* Stored data entries *
--- --- ---

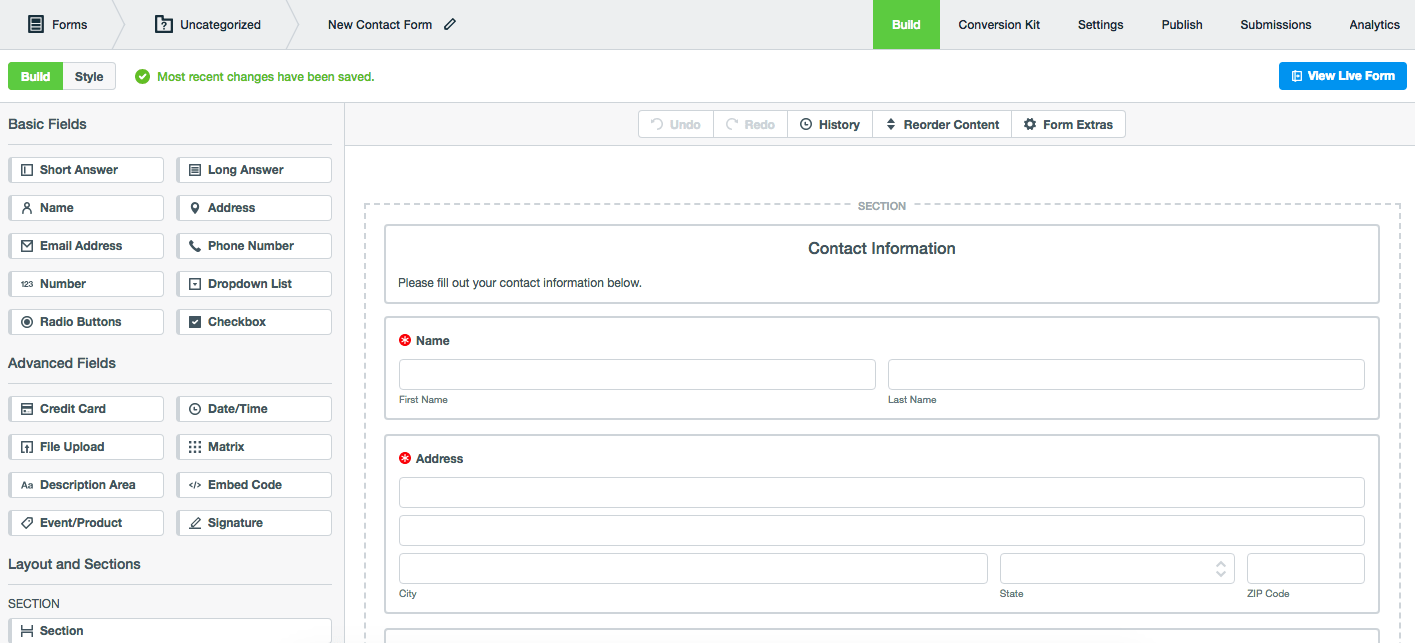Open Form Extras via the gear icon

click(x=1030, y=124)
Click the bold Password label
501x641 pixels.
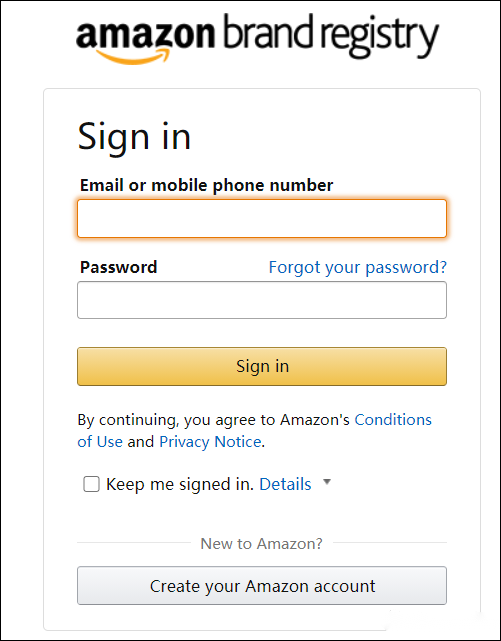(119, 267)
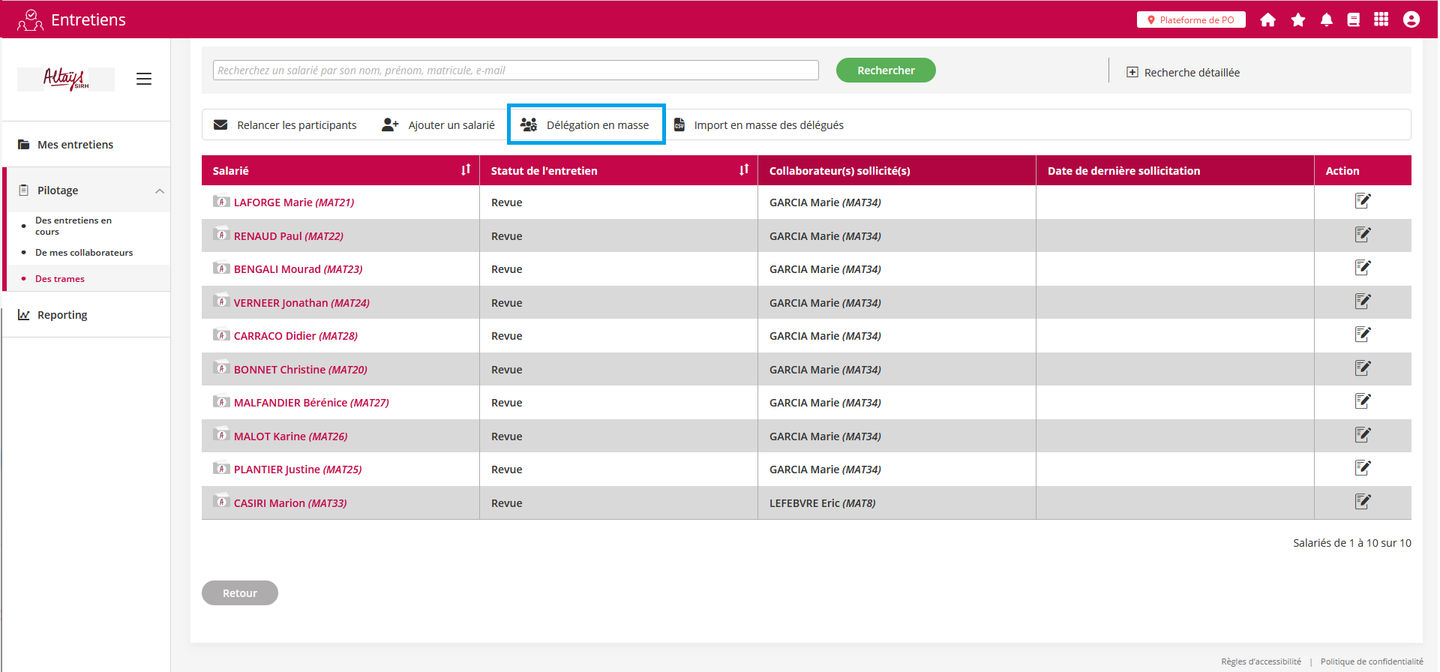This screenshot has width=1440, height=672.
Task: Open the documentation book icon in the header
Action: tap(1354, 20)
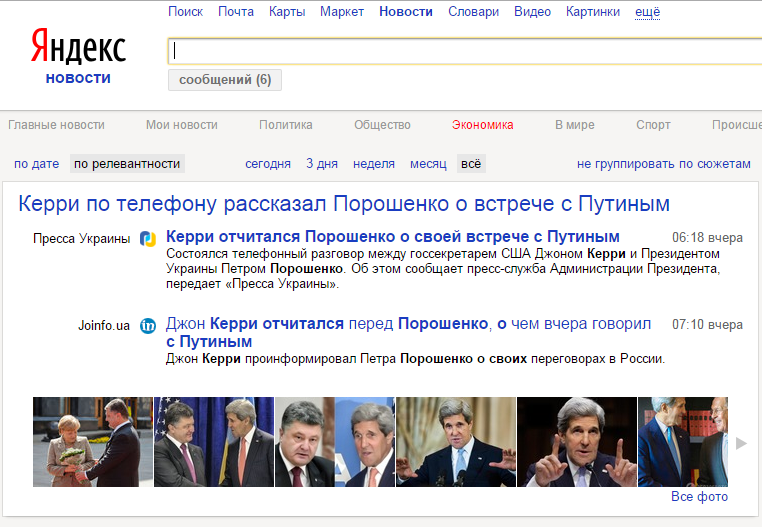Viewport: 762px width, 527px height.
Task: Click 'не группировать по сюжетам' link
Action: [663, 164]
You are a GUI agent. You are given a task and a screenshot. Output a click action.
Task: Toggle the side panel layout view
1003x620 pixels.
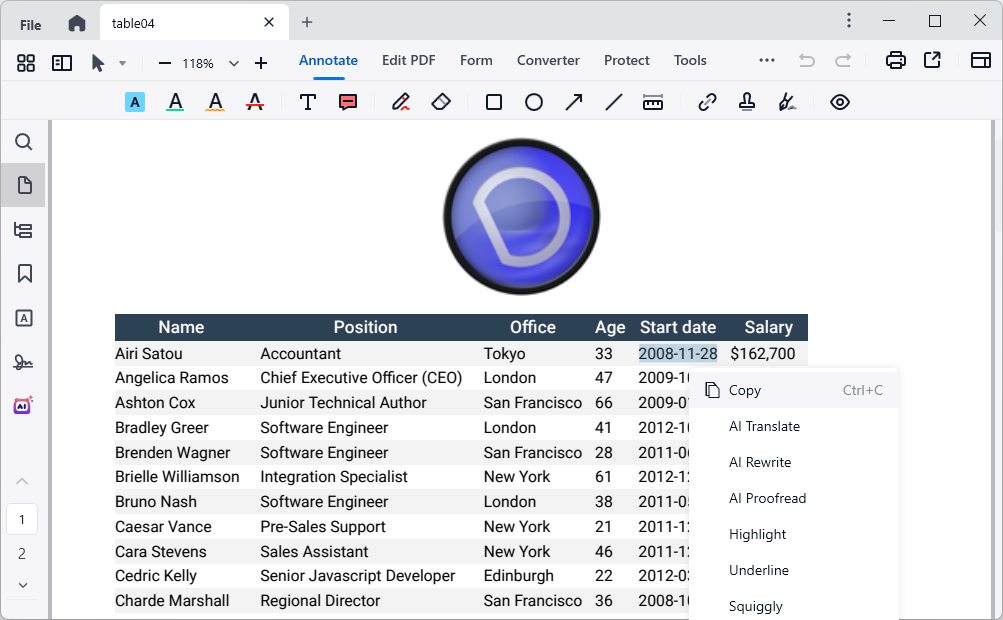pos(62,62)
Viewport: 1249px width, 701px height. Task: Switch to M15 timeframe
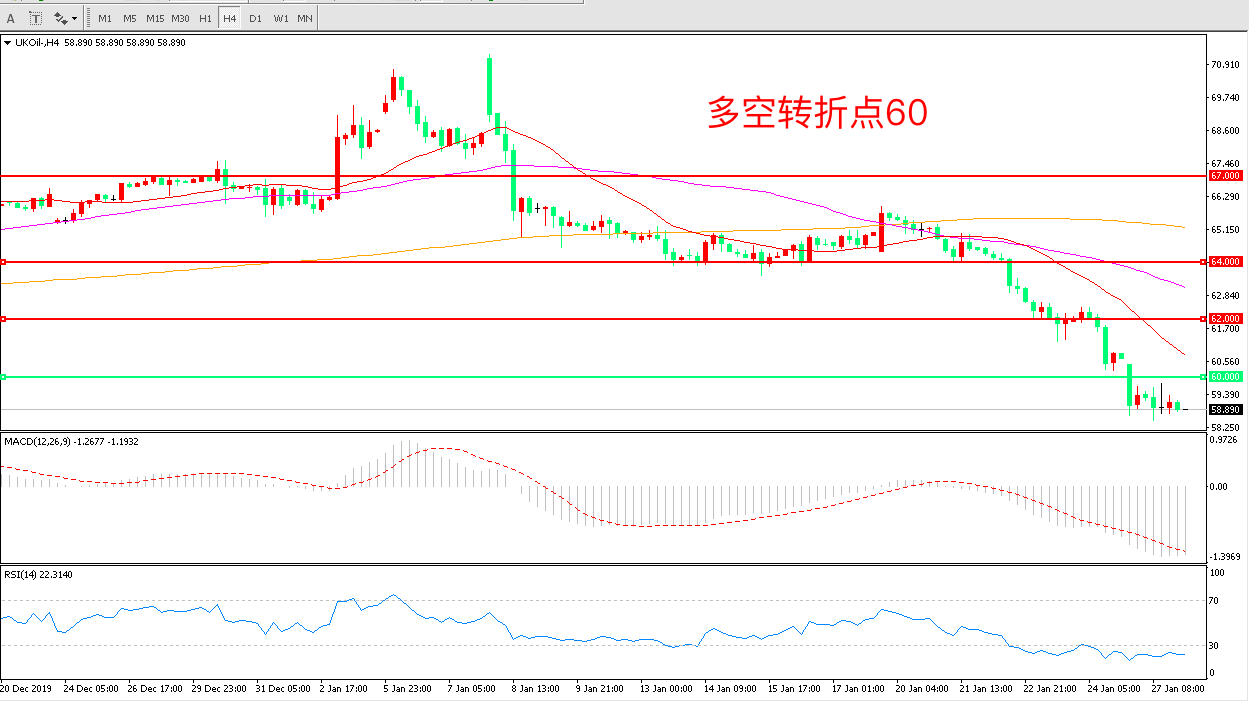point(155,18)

--- --- ---

* Required action *
Leave the pictures out, and copy exactly each line from the one containing "Click the bold Password label" through the final line of the data.

* Worked solution *
Click the bold Password label
501x641 pixels.
(119, 267)
This screenshot has width=1440, height=672.
Task: Open the documentation book icon in the header
Action: tap(1354, 20)
Viewport: 762px width, 527px height.
Task: Click 'не группировать по сюжетам' link
Action: [663, 164]
You are a GUI agent. You are given a task and a screenshot. Output a click action.
Task: Toggle the side panel layout view
1003x620 pixels.
pos(62,62)
Viewport: 1249px width, 701px height. Task: Switch to M15 timeframe
point(155,18)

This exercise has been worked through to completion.